THE CONTINUITY OF decision-making has been accompanied by a genuine attempt to improve the ease of doing business, improve living standards and enhance domestic consumption. The present Budget of Sitharaman is politically unglamorous if judged by the yardstick of populism. However, in terms of strengthening the foundations of the Indian economy and creating an ecosystem that will make India a natural home for innovative technology, it comes out tops. A casual reading of this year’s Economic Survey will confirm that the low glamour quotient is deliberate.
To assess the Budget as a standalone statement of the government’s economic policy—as Budgets of an earlier era were—would miss the wood for the trees. It must be read with last year’s significant income tax cuts that have resulted in low-income families with non-agricultural incomes with larger disposable income. A double-income family, for example, can now avail of a tax-free income of around `26.7 lakh. Along with the rationalisation of income tax, the GST modifications of last year have helped bring down the prices of consumer goods.

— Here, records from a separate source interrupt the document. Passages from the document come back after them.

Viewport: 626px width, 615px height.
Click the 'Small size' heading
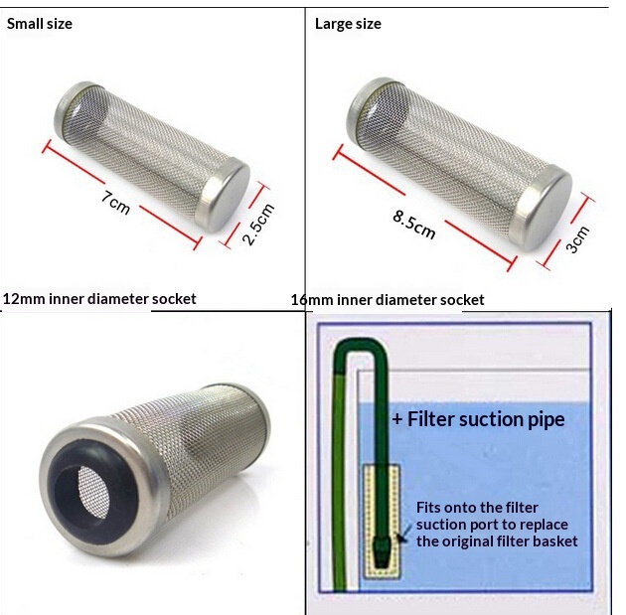(40, 24)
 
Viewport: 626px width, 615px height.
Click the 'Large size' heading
(348, 24)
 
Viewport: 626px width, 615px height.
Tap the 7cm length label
(115, 203)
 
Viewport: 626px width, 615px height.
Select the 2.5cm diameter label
(258, 224)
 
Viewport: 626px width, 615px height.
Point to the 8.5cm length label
(413, 225)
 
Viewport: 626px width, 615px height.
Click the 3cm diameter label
(577, 239)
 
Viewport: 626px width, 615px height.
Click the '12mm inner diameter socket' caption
(99, 299)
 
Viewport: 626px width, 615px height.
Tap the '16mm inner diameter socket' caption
(388, 300)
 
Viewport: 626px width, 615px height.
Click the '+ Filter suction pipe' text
(478, 419)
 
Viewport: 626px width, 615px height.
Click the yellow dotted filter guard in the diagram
(382, 522)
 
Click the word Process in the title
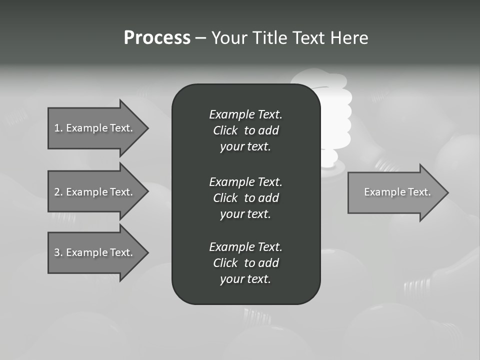157,38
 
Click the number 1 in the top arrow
57,128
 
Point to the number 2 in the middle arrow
57,192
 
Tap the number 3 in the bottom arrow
57,252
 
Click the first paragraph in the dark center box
246,130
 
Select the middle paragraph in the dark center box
246,198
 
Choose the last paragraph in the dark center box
246,263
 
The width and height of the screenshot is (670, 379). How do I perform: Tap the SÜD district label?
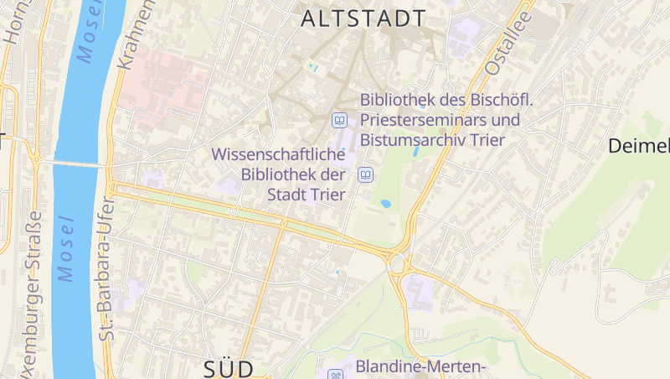click(x=229, y=369)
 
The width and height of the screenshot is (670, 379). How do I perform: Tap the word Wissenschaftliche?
click(x=279, y=155)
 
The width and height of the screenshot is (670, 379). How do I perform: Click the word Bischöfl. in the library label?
click(x=494, y=100)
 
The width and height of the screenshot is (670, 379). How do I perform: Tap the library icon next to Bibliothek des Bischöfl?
click(x=340, y=120)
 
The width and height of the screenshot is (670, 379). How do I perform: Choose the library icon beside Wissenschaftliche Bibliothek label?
click(x=365, y=175)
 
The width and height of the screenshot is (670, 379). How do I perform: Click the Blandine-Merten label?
click(x=421, y=366)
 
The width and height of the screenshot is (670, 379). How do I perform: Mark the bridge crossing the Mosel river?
click(x=71, y=163)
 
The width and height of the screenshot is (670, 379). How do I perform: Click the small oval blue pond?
click(x=385, y=203)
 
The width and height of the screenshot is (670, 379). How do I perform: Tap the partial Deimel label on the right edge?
click(x=639, y=147)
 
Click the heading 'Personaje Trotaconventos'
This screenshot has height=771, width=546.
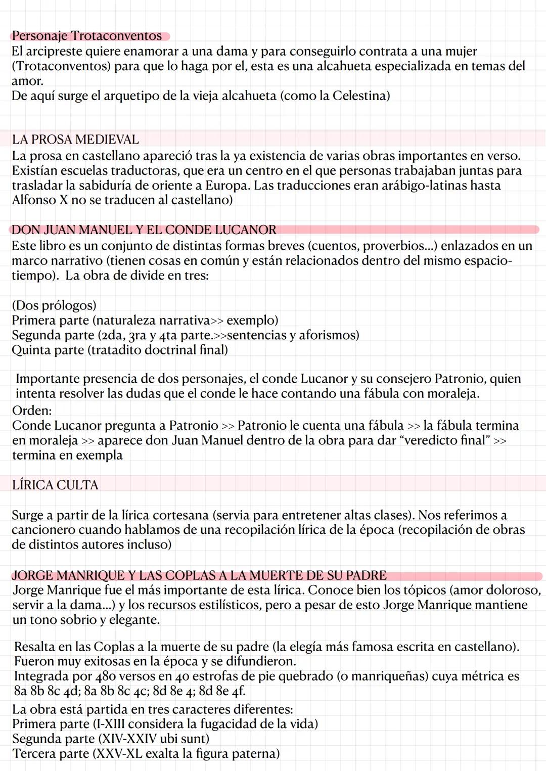(x=87, y=36)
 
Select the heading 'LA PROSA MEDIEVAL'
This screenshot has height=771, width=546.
(x=75, y=140)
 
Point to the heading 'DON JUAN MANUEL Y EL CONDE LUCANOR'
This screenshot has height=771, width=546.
(x=144, y=230)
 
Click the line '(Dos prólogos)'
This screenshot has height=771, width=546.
(x=54, y=305)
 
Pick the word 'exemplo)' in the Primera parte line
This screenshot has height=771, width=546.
(x=252, y=320)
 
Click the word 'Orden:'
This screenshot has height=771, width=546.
(x=32, y=410)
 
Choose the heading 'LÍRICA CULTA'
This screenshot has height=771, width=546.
(x=55, y=485)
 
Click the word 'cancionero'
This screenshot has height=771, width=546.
(x=43, y=529)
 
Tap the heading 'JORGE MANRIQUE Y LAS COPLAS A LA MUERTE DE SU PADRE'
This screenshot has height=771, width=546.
(x=199, y=575)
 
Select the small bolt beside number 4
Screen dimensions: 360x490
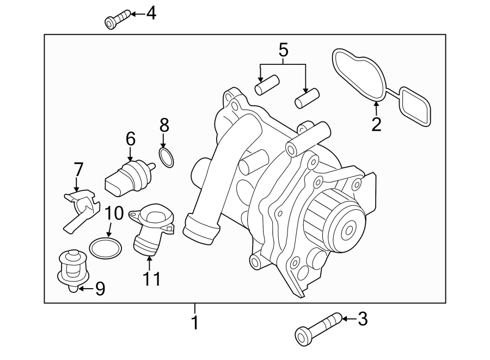117,20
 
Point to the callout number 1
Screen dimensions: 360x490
194,323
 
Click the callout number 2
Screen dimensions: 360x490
376,125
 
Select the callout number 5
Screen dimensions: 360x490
283,51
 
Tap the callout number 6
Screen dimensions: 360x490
131,139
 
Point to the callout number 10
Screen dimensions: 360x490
114,213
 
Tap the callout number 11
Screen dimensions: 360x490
152,279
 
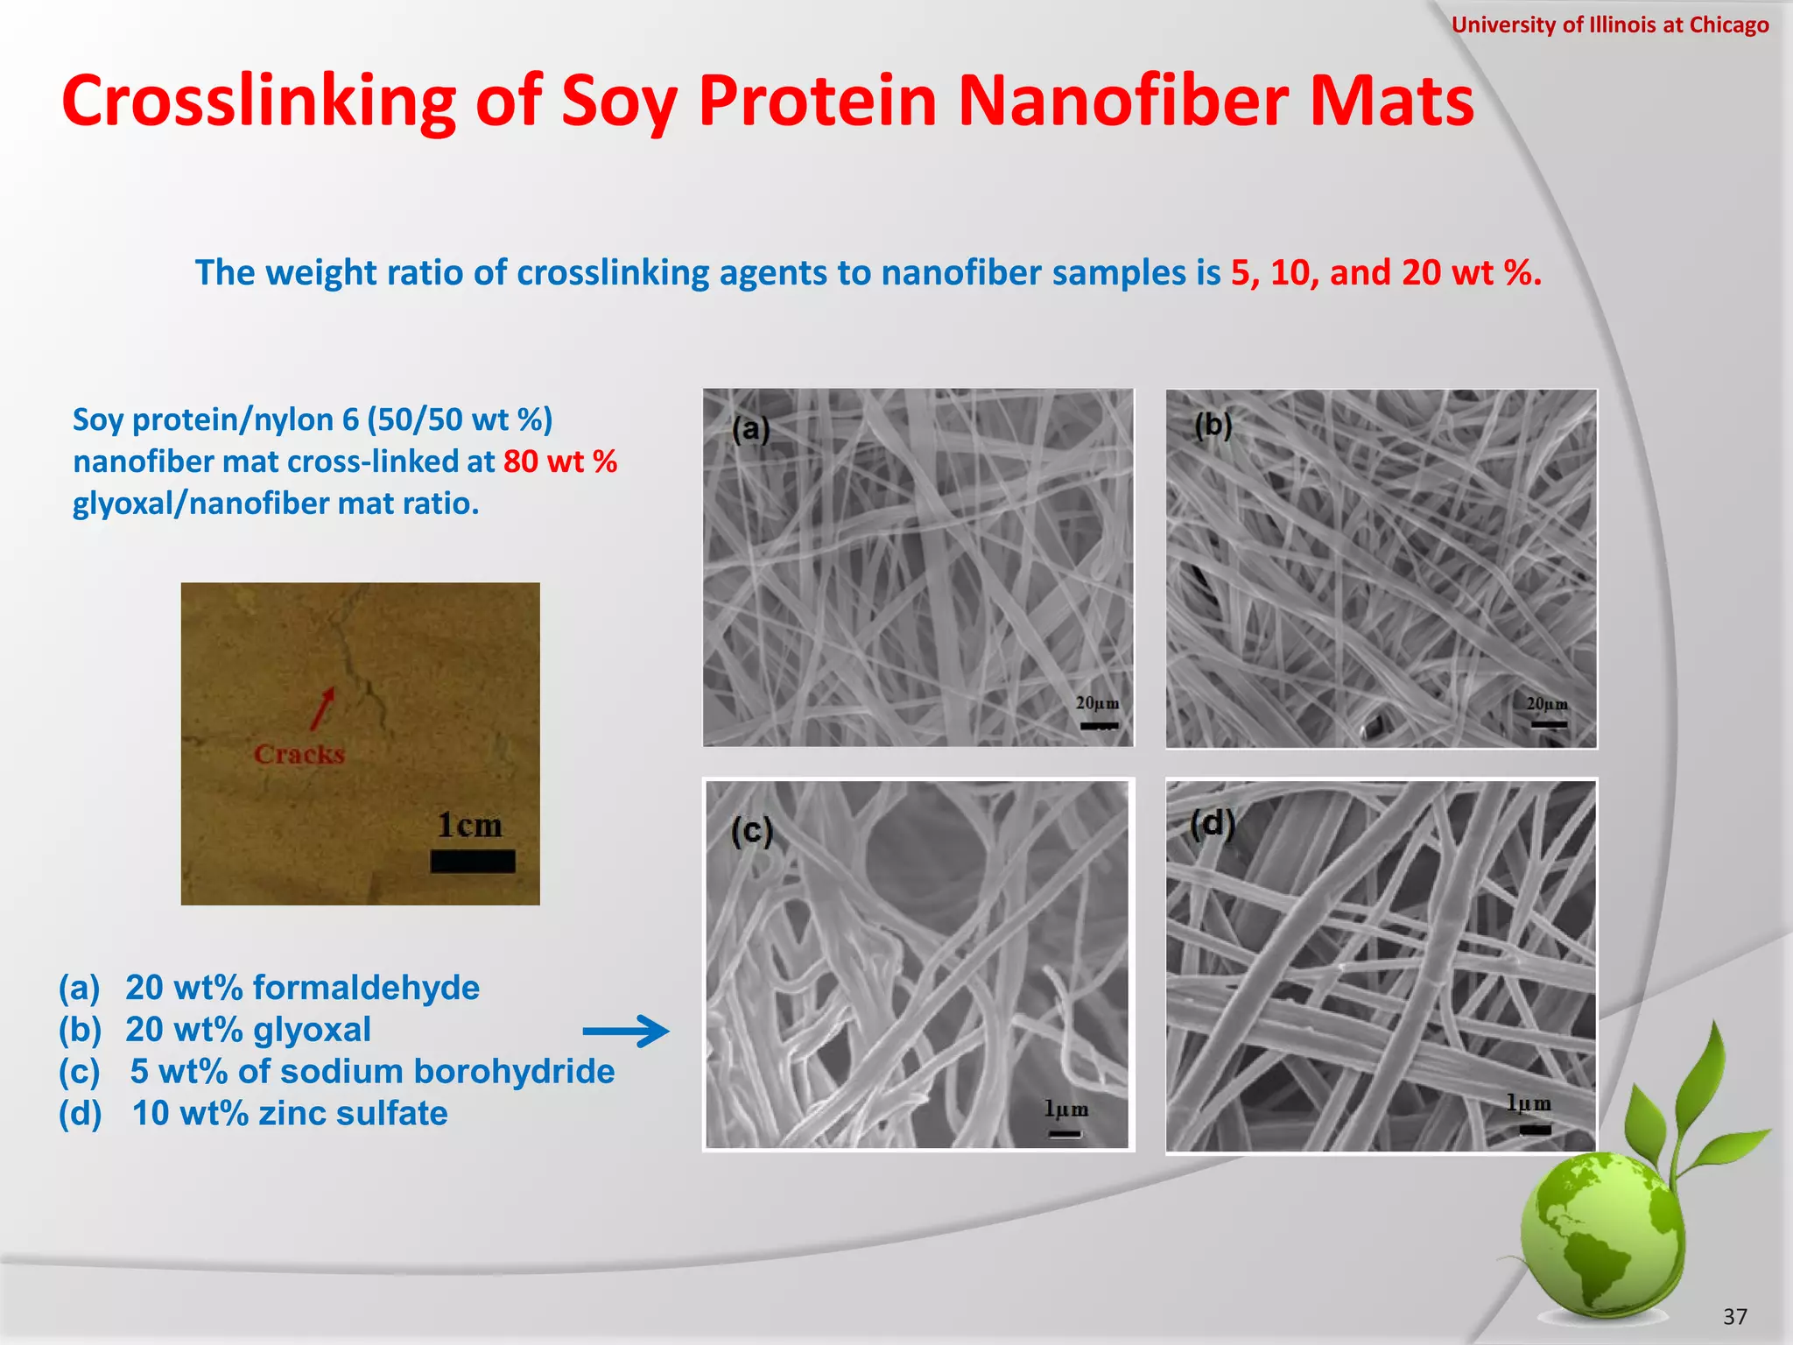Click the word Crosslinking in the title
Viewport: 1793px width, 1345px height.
pos(259,102)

Despite these measures, there remained a certain hesitation on the part of both the private sector and foreign investors to sink their money in India’s future. The FDI inflow for the past two years suggested a big scope for improvement, despite the policy changes that have made doing business quite attractive in India. The multiplier effects of Apple’s experience with iPhones in India and the willingness of the EU to climb down a few notches from its dogmatic environmentalism should begin to make a big difference. Coming in the wake of a settlement with the US—a move that will bring cheer to the textile, auto ancillary and pharma sectors—there will now be a greater inclination on the part of Indian business to resume its voyage in a domestic vessel rather than look to an uncertain future in either Dubai or Portugal built on portfolio investments.
Modi was gung-ho in his speech to his MPs after both the Budget and the US trade deal. The expression ‘turning point’ has often been used rashly, more as an expression of faith rather than an assessment of reality. This time it has a fighting chance of being different. Sitharaman’s Budget may well be an important building block in the eventual creation of Viksit Bharat.